Geralt, acalentando o seu filho, acompanhou seu esposo em silêncio. No lado de fora, o frio da noite os golpeou com força. O inverno mesmo naquela região praieira estava se aproximando e com ele havia o festival invernal.
— Papa, olha! — Aleska apontou para uma árvore disposta no centro da vila, era uma palmeira e estava toda enfeitada com adereços de vidro colorido, sendo que no seu interior velas estavam sendo acesas.
— Bonito, não é mesmo? Miron...
— Ele já está dormindo. — Informou Geralt indicando o adormecido infante que se aconchegava em seu colo. O ex-bruxo mirava a palmeira com tímido sorriso.
Jaskier sabia que seu companheiro gostava daquele estilo de vida. De fato, Geralt tinha até mesmo se tornado um agricultor, arando a terra próxima a sua casa e chegando a ter uma boa produção na época da colheita. Contudo, Jaskier também sentia que o marido tentava se desvincular do seu passado, principalmente em relação aos seus filhos. Aquilo era um problema, mas o menestrel sabia que cedo ou tarde haveria uma solução, afinal, seus pimpolhos não iriam ficar apenas passivos diante toda aquelas histórias do passado aventureiro do seu papai.
— Esse ano será um festival ainda mais fenomenal que o ano passado. — Garantiu Jaskier pegando Aleska no colo, observando que a menina já cambaleava de sono.
— Por que diz isso? — Geralt questionou erguendo uma sobrancelha, claramente desconfiado.
— Ora, é um pressentimento.
— Pressentimento? Sei... O mesmo pressentimento que fez que nos perdessemos na floresta quando tentamos fazer um piquenique em família?
— Bem, para a minha defesa em relação a essa situação em particular, devo recordar que sou um artista e não um amante da natureza. A culpa foi sua, meu caro bruxo, por deixar um total tolo te guiar em meio a uma floresta desconhecida!
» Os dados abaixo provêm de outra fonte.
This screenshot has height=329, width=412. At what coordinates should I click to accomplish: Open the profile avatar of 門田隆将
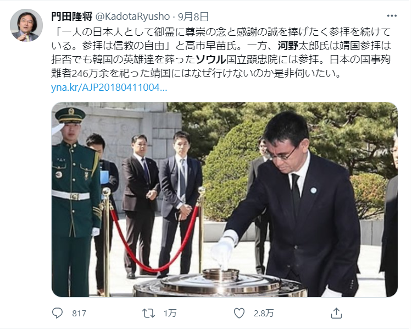click(x=26, y=25)
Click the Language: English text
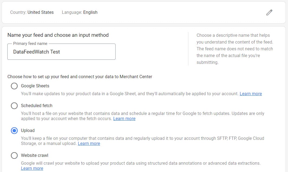This screenshot has width=288, height=172. (x=80, y=12)
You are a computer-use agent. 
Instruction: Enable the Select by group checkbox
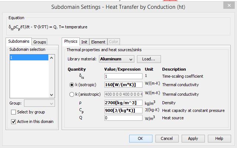coord(14,112)
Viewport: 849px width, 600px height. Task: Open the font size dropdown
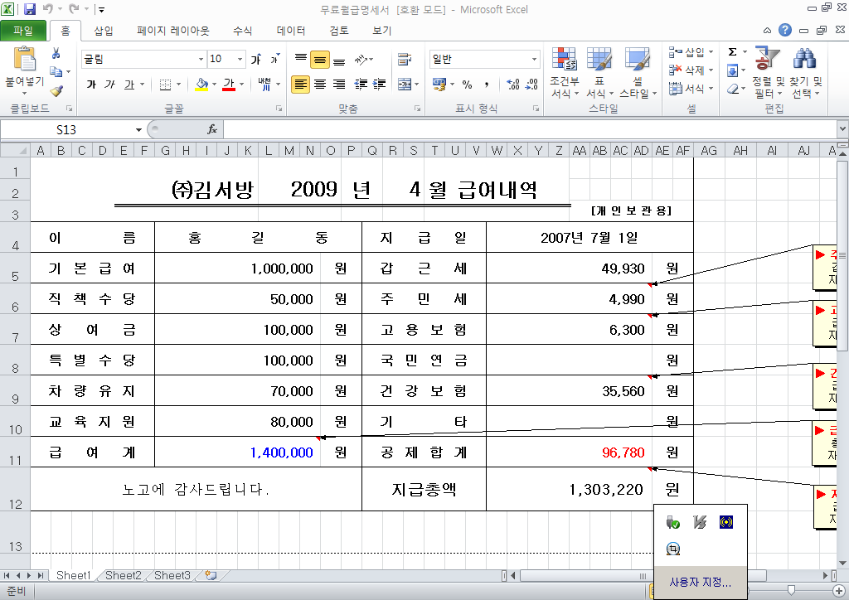click(240, 60)
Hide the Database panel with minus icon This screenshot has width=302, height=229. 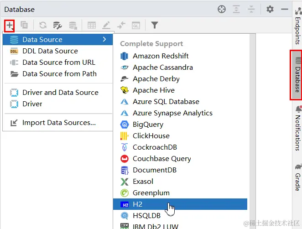coord(285,9)
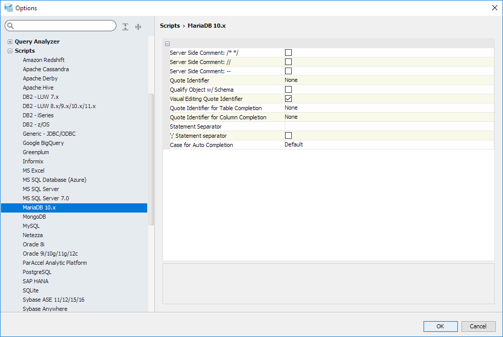Enable ';' Statement separator checkbox

click(288, 135)
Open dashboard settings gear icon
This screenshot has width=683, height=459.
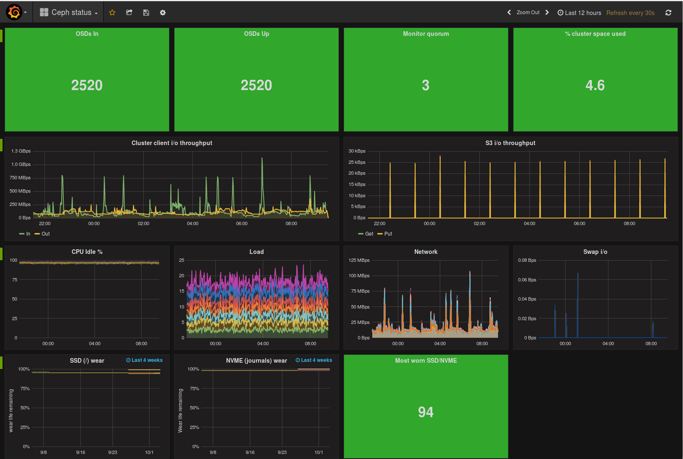[163, 13]
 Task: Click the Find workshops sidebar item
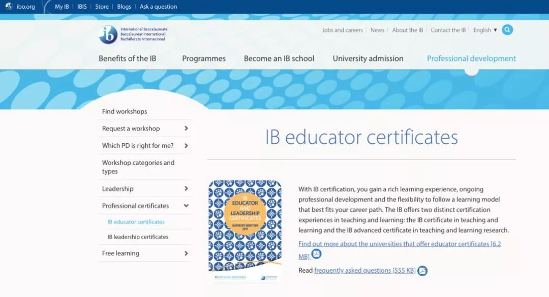point(125,111)
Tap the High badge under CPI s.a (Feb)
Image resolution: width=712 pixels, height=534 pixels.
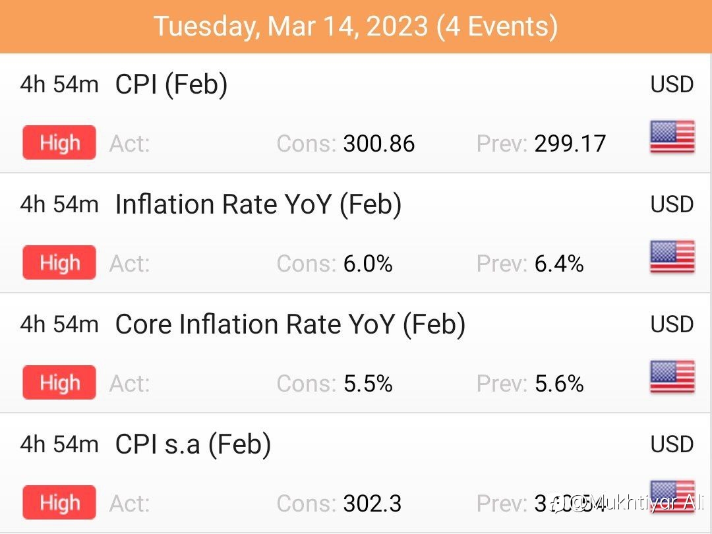click(59, 502)
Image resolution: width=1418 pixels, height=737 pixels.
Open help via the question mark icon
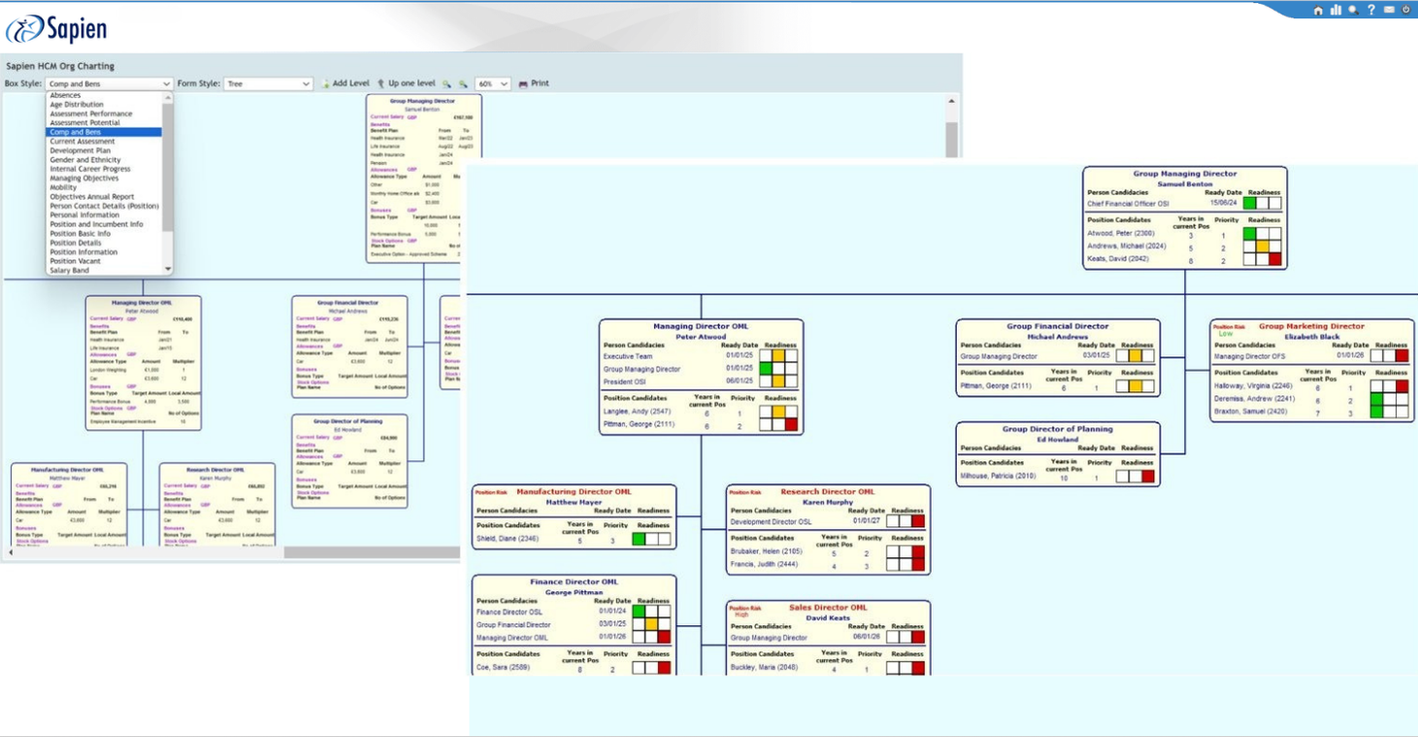coord(1370,10)
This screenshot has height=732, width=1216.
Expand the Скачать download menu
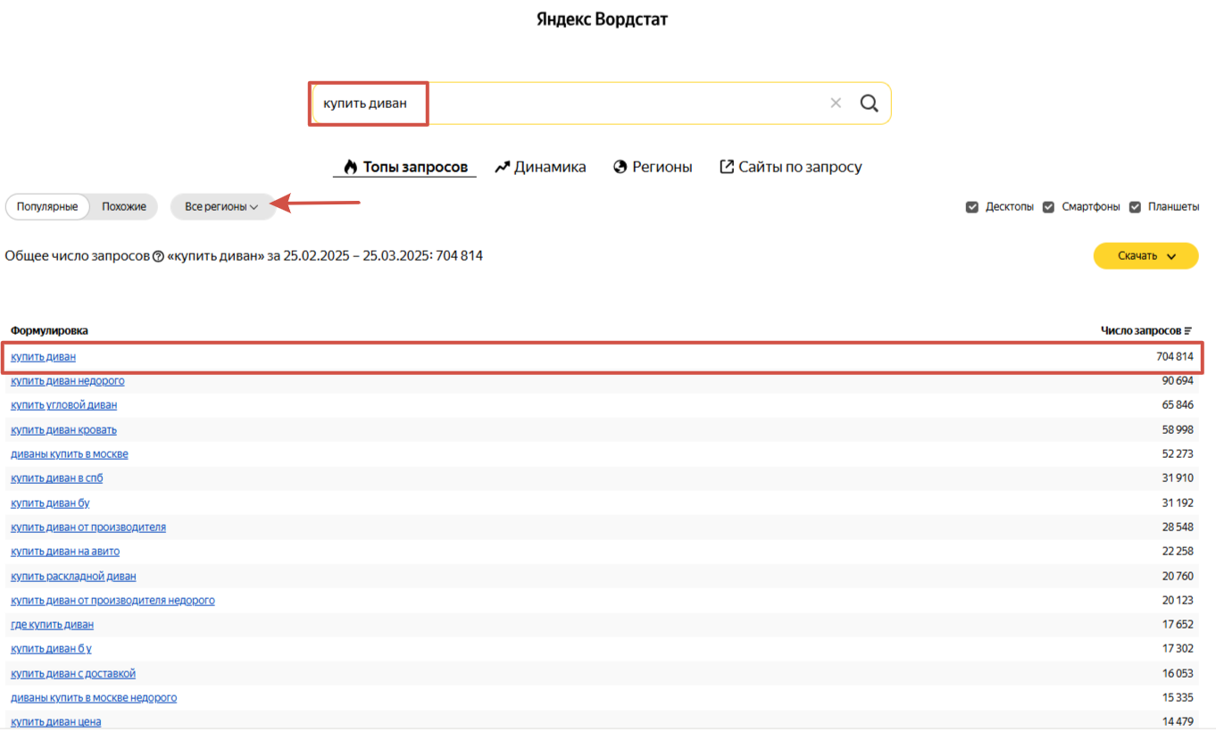[1145, 256]
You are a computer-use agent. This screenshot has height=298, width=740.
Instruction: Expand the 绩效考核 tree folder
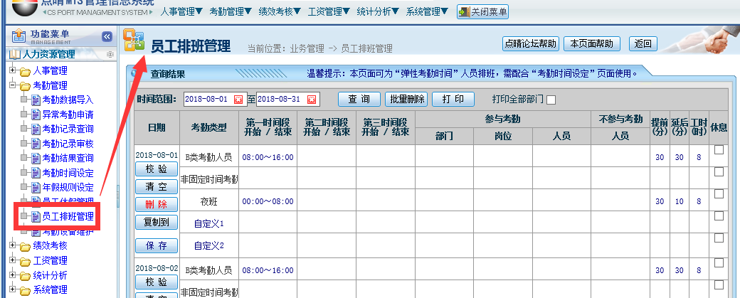click(x=12, y=245)
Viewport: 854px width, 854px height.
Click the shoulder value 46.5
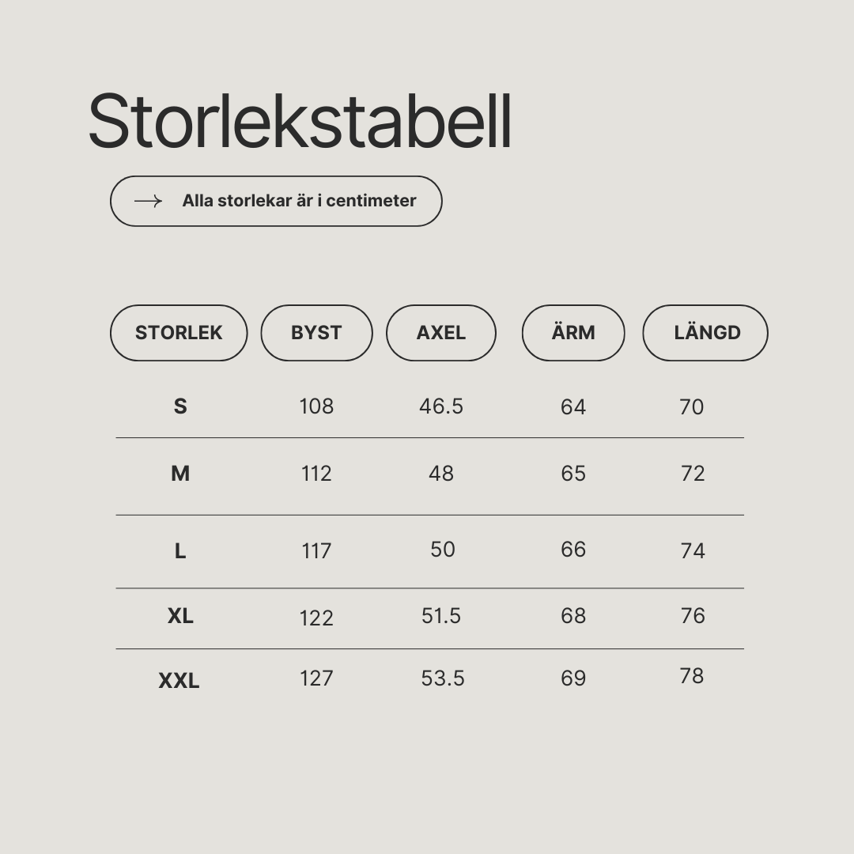click(441, 406)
Geralt deu aquele curto sorriso que fazia o coração de Jaskier acelerar. E como não podia resistir, ficou de ponta dos pés e roubou um beijo daqueles tentadores lábios.
— Confie em mim, Bruxão... Esse festival de inverno será fenomenal!
— Se você diz...
— Exatamente, se eu digo então deve ser algo a ser considerado como verdadeiro.
Geralt rolou os olhos com aquela fala autoconfiante, não pressentia nada. Seria apenas mais um festival a ser passado com sua família. Somente isso. Sem aventuras ou surpresas.